EXERCISE PROMPT: You are asked to filter the data below and copy every line holding "computer".

--- START ---

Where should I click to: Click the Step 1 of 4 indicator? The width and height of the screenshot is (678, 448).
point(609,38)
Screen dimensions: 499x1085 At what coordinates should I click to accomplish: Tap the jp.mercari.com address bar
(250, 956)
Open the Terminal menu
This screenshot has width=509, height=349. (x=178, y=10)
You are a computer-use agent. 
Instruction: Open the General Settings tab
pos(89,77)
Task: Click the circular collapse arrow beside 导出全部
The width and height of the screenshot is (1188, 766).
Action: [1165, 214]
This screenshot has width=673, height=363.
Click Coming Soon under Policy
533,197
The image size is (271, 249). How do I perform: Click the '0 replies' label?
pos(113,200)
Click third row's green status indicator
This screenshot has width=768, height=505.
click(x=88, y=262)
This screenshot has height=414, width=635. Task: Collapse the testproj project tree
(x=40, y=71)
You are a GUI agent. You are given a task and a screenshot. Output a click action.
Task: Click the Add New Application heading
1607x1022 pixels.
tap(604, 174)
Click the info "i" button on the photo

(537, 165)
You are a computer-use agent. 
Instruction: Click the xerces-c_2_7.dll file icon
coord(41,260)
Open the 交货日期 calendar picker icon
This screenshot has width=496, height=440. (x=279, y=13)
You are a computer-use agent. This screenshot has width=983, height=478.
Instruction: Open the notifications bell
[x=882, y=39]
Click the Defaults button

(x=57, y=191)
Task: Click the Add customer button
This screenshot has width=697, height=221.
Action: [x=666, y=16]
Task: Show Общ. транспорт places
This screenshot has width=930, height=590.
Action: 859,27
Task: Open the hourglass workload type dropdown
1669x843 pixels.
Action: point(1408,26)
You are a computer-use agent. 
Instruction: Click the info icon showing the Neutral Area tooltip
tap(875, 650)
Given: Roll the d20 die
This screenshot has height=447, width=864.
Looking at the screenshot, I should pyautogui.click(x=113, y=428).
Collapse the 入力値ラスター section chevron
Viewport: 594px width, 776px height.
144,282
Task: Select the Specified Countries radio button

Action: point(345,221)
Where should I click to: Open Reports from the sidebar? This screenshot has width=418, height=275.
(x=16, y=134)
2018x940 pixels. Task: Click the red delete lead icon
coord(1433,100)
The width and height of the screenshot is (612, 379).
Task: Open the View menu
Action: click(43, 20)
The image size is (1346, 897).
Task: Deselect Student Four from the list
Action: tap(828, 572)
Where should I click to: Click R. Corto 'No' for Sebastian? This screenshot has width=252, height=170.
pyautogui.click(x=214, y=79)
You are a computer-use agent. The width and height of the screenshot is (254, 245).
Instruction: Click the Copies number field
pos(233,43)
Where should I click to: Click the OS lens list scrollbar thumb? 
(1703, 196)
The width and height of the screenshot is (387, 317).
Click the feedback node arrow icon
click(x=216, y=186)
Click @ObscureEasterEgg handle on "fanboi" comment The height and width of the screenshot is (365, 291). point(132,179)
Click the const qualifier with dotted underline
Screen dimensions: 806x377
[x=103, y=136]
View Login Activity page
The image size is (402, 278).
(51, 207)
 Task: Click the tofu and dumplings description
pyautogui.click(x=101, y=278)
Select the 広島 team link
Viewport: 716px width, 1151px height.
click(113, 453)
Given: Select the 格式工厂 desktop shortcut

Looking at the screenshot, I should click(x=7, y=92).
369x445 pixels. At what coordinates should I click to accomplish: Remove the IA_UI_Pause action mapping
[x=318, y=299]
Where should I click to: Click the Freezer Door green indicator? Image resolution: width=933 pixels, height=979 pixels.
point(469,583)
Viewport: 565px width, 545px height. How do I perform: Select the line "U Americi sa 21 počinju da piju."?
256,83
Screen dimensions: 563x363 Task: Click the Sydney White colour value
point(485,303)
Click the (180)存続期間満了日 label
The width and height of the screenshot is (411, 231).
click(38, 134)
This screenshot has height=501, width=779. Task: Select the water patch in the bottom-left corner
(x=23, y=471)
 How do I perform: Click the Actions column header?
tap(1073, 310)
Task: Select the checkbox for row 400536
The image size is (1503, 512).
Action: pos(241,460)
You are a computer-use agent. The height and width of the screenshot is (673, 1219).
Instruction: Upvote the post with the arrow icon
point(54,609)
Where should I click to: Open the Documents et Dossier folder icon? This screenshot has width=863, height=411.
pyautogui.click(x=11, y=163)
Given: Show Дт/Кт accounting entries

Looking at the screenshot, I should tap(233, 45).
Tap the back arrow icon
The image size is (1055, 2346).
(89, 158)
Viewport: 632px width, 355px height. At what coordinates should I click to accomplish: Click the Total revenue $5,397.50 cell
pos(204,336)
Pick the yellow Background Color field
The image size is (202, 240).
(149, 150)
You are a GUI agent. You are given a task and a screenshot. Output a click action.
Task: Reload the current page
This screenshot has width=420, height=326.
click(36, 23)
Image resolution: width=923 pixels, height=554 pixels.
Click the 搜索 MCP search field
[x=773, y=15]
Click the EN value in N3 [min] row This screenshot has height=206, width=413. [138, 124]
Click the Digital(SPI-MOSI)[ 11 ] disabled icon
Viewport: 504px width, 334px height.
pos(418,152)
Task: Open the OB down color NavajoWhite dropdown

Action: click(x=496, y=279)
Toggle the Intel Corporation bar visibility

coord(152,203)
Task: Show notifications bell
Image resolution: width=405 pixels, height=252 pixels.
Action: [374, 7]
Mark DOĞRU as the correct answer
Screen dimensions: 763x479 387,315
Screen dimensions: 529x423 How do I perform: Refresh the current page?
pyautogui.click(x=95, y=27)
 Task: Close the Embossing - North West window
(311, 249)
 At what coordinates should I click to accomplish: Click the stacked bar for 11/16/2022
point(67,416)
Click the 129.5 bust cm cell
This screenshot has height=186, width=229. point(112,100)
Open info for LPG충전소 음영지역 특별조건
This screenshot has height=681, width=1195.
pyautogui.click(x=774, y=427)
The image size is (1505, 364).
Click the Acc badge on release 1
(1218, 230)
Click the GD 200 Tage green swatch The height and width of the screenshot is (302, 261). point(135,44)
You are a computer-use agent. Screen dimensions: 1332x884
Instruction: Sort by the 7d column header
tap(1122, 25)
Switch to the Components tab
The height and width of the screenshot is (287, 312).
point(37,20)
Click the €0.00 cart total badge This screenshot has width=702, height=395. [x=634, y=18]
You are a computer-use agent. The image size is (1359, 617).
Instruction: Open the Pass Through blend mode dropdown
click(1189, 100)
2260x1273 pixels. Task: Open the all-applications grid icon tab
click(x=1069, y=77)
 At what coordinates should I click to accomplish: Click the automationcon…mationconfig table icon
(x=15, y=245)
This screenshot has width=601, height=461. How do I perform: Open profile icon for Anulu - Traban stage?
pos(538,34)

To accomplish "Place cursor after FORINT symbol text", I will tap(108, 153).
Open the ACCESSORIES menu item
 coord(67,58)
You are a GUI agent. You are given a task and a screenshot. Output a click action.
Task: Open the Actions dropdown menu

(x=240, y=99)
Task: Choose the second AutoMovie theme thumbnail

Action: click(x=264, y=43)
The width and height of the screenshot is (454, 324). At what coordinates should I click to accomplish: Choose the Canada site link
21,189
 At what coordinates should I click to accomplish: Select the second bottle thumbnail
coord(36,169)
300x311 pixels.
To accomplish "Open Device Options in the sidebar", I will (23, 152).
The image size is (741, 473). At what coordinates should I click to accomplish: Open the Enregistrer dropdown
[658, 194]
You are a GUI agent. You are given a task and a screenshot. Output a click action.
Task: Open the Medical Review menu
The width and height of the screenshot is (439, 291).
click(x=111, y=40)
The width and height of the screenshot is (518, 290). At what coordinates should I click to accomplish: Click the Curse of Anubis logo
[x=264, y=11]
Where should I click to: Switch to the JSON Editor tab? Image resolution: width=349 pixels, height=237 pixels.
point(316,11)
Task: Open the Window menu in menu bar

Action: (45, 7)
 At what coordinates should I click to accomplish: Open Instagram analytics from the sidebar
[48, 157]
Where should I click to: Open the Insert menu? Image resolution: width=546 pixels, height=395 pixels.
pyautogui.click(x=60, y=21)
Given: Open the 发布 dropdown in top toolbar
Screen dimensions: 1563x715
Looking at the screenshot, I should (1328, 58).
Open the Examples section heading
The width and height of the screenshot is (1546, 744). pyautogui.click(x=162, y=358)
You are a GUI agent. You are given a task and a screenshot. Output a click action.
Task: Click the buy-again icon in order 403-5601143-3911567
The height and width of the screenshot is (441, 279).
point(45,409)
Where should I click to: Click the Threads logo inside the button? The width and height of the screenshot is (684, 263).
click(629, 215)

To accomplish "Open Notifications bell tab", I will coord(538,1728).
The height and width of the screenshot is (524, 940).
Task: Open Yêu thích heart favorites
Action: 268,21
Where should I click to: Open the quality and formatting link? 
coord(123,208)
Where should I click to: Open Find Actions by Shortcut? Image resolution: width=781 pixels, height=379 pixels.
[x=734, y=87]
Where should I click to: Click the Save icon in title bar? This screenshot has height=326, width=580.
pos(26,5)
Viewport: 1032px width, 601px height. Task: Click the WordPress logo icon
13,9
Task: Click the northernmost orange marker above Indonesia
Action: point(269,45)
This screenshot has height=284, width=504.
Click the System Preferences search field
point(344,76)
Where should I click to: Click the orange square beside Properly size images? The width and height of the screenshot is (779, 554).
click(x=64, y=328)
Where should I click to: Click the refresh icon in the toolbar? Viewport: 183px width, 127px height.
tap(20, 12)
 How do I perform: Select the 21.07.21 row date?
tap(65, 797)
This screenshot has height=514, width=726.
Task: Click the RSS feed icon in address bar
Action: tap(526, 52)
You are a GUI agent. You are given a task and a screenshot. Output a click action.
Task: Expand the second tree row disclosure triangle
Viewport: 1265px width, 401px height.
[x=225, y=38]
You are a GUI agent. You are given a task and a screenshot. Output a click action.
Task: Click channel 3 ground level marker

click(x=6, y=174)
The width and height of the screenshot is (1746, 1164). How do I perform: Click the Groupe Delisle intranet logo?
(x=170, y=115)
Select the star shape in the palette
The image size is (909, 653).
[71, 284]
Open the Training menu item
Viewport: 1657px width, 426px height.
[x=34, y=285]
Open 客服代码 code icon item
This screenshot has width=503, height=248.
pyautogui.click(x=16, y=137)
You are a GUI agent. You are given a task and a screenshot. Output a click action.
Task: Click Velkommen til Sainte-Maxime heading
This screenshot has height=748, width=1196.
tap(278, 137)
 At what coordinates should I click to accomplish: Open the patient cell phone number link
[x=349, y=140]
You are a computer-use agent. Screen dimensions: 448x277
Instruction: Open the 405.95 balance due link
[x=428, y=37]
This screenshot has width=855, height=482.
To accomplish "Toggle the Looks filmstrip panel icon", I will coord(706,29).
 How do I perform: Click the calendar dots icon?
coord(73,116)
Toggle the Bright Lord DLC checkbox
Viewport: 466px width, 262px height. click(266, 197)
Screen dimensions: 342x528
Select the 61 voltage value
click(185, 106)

--- END ---

EXERCISE OUTPUT:
You are a computer-use agent. 
You are a computer-use agent. 
You are a computer-use agent. This screenshot has width=983, height=478.
You are a computer-use agent. 
You are a computer-use agent. The width and height of the screenshot is (254, 245).
You are a computer-use agent. The height and width of the screenshot is (673, 1219).
You are a computer-use agent. Screen dimensions: 1332x884
You are a computer-use agent. The image size is (1359, 617).
You are a computer-use agent. Screen dimensions: 448x277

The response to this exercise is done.